International Momentum
The clean energy movement is global. China leads in solar panel manufacturing. Europe is advancing electrification and grid modernization. Emerging markets are skipping straight to renewables. Ironically, U.S. policy pullbacks may accelerate global investment elsewhere.
Demand Surge: Electrification, AI, and Heat
A big part of the energy transition is being driven by the fact that global energy demand is rising again. Per capita energy demand in the US plateaued in the 1980s and stayed flat or declined for four decades. We now face a situation where demand, electricity demand in particular, is increasing with significant economic impact. This is driven by:
- Electrification of transport, heating, and industry
- AI-driven data center buildout
- U.S. reindustrialization efforts
- More air conditioning due to climate change
- Global economic growth
This demand is structural and long-term, outweighing short-term political shifts.

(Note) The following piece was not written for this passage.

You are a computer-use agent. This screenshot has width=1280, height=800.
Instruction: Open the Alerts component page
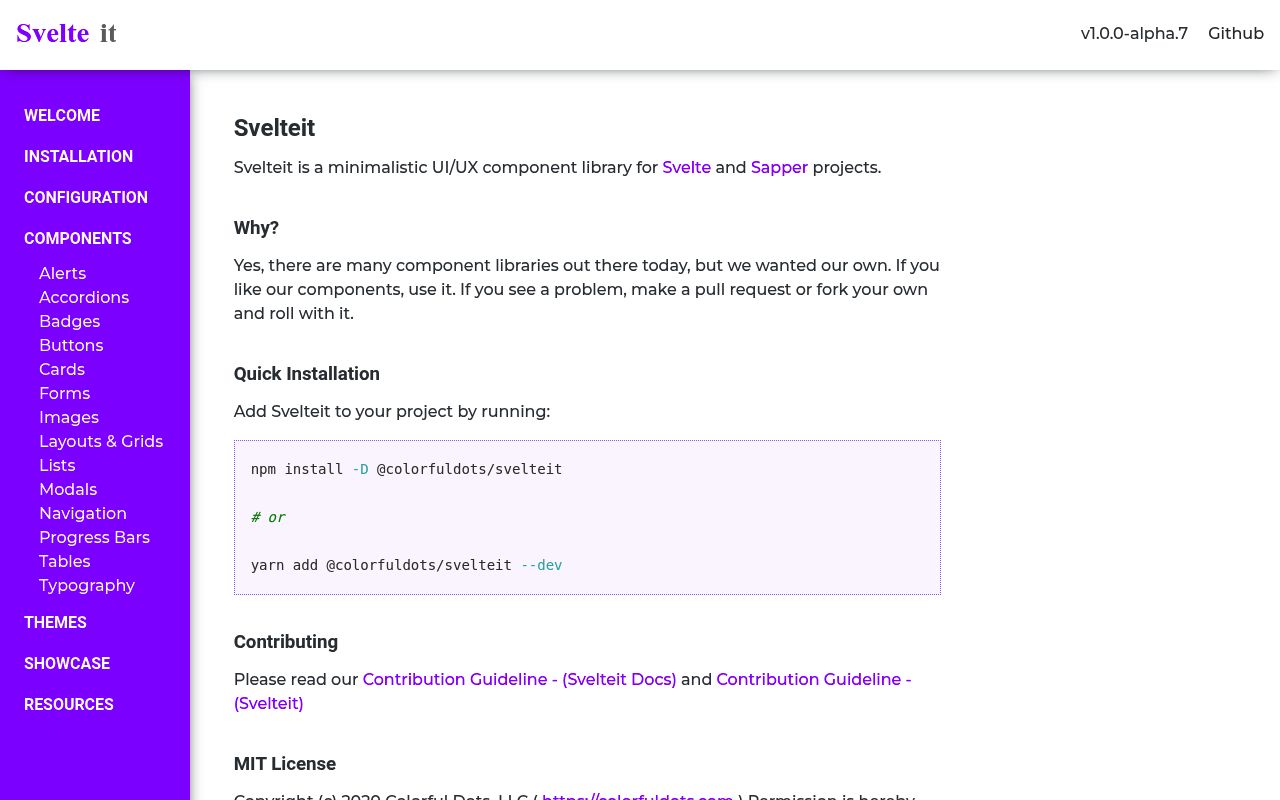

Infrastructure Replacement: A Generational Task
Most U.S. energy infrastructure is decades old:
- Power plants average 30+ years
- 60% of transmission lines are over 25 years old
These systems must be replaced. And when they are, utilities choose the most cost-effective options—which increasingly means solar, wind, and storage.
Current Cost Comparison
The economics are clear. Here’s the levelized cost of electricity (LCOE) by technology in 2024:
| Technology | LCOE ($/MWh) |
| Utility Solar PV | $24 |
| Onshore Wind | $30 |
| Solar + Battery Storage | $70 |
| Natural Gas (CC) | $60 |
| Coal | $90 |
| Nuclear | $180 |
Source: Lazard Levelized Cost of Energy Analysis v16.0, NREL
Even with storage, renewables outcompete most fossil fuel plants. Coal and nuclear, once the backbone of baseload generation, are now the most expensive options.
Innovation Curve: More Gains to Come
Since 2010:
- Solar module costs have fallen ~90%
- Wind costs are down ~70%
- Battery costs have dropped over 80%
These gains aren’t done. Ongoing improvements in manufacturing, AI-driven optimization, and new chemistries in storage are continuing to drive costs down.
Fossil fuels, on the other hand, face cost headwinds from inflation, supply chain volatility, and climate-related disruptions.
Speed to Deploy: Faster, Cheaper, Smarter
- Utility-scale solar: ~12–18 months
- Onshore wind: ~18–24 months
- Natural gas plants: 3–4 years
- Coal and nuclear: 7+ years
When the grid needs capacity fast, renewables win. Period.
The Global Reality
In 2024, solar, wind, and storage made up the majority of new capacity in the U.S.
Globally, the momentum is even stronger.
The U.S. may stumble through policy cycles, but globally and economically, the transition is irreversible. Those who can navigate the short-term turbulence and stay focused on long-term trends will find enormous opportunity.
Final Word: Focus Beyond the Headlines
Ignore the noise. Follow the data.
Clean energy is not a political project. It’s a technology transition.
Whether in the U.S. or abroad, the cheapest, fastest, most scalable energy solutions are clean. The future belongs to those ready to build it.